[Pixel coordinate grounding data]
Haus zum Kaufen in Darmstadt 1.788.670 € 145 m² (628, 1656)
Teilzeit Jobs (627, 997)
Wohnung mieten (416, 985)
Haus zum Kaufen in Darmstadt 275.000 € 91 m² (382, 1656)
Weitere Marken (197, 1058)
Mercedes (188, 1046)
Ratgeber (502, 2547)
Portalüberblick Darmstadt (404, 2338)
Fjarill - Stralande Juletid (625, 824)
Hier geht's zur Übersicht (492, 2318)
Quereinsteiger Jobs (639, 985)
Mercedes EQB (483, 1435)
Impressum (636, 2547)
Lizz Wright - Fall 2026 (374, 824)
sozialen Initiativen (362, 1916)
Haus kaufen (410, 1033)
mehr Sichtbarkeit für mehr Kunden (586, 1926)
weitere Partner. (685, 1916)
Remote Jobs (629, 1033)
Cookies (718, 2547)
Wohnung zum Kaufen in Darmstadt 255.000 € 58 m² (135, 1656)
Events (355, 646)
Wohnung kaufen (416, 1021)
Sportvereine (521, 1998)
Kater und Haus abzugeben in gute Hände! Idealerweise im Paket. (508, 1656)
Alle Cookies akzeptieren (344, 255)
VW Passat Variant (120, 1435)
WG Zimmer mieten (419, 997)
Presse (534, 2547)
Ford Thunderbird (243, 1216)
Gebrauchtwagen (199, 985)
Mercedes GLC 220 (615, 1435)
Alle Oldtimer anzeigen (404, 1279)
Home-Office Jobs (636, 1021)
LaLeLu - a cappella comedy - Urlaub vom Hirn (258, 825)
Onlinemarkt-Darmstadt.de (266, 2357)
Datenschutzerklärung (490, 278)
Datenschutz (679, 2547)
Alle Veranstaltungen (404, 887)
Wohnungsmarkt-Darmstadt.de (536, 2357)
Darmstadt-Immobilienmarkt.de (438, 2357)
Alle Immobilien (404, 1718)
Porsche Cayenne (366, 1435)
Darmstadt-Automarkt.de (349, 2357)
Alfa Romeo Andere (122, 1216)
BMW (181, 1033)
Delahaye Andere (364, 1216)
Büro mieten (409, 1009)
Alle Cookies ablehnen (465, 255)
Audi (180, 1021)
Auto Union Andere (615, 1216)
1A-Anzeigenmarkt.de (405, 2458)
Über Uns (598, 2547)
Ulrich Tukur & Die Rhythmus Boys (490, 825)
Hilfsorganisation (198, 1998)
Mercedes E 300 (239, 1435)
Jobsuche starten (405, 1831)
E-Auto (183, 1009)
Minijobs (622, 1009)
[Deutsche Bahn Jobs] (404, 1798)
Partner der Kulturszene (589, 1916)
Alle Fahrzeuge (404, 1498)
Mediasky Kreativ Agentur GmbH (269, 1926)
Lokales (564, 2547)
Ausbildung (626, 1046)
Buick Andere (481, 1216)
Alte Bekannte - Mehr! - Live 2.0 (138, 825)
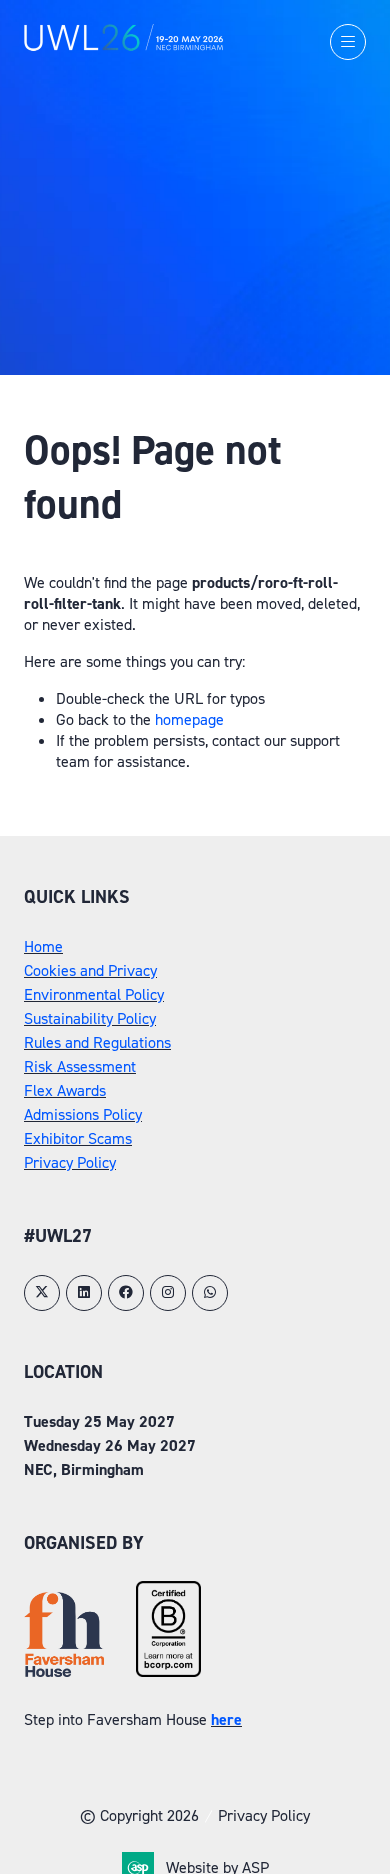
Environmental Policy (94, 994)
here (226, 1719)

# [YOUR OBJECTIVE]
Transcribe every entry word for word, excluding images.

# [TASK RESPONSE]
Haus zum Kaufen in Darmstadt 1.788.670 € 145 m² (628, 1656)
Teilzeit Jobs (627, 997)
Wohnung mieten (416, 985)
Haus zum Kaufen in Darmstadt 275.000 € 91 m² (382, 1656)
Weitere Marken (197, 1058)
Mercedes (188, 1046)
Ratgeber (502, 2547)
Portalüberblick Darmstadt (404, 2338)
Fjarill - Stralande Juletid (625, 824)
Hier geht's zur Übersicht (492, 2318)
Quereinsteiger Jobs (639, 985)
Mercedes EQB (483, 1435)
Impressum (636, 2547)
Lizz Wright - Fall 2026 (374, 824)
sozialen Initiativen (362, 1916)
Haus kaufen (410, 1033)
mehr Sichtbarkeit für mehr Kunden (586, 1926)
weitere Partner. (685, 1916)
Remote Jobs (629, 1033)
Cookies (718, 2547)
Wohnung zum Kaufen in Darmstadt 255.000 € 58 m² (135, 1656)
Events (355, 646)
Wohnung kaufen (416, 1021)
Sportvereine (521, 1998)
Kater und Haus abzugeben in gute Hände! Idealerweise im Paket. (508, 1656)
Alle Cookies akzeptieren (344, 255)
VW Passat Variant (120, 1435)
WG Zimmer mieten (419, 997)
Presse (534, 2547)
Ford Thunderbird (243, 1216)
Gebrauchtwagen (199, 985)
Mercedes GLC 220 (615, 1435)
Alle Oldtimer anzeigen (404, 1279)
Home-Office Jobs (636, 1021)
LaLeLu - a cappella comedy - Urlaub vom Hirn (258, 825)
Onlinemarkt-Darmstadt.de (266, 2357)
Datenschutzerklärung (490, 278)
Datenschutz (679, 2547)
Alle Veranstaltungen (404, 887)
Wohnungsmarkt-Darmstadt.de (536, 2357)
Darmstadt-Immobilienmarkt.de (438, 2357)
Alle Immobilien (404, 1718)
Porsche Cayenne (366, 1435)
Darmstadt-Automarkt.de (349, 2357)
Alfa Romeo Andere (122, 1216)
BMW (181, 1033)
Delahaye Andere (364, 1216)
Büro mieten (409, 1009)
Alle Cookies ablehnen (465, 255)
Audi (180, 1021)
Auto Union Andere (615, 1216)
1A-Anzeigenmarkt.de (405, 2458)
Über Uns (598, 2547)
Ulrich Tukur & Die Rhythmus Boys (490, 825)
Hilfsorganisation (198, 1998)
Mercedes E 300 (239, 1435)
Jobsuche starten (405, 1831)
E-Auto (183, 1009)
Minijobs (622, 1009)
[Deutsche Bahn Jobs] (404, 1798)
Partner der Kulturszene (589, 1916)
Alle Fahrzeuge (404, 1498)
Mediasky Kreativ Agentur GmbH (269, 1926)
Lokales (564, 2547)
Ausbildung (626, 1046)
Buick Andere (481, 1216)
Alte Bekannte - Mehr! - Live 2.0 (138, 825)
Environmental Policy (94, 994)
here (226, 1719)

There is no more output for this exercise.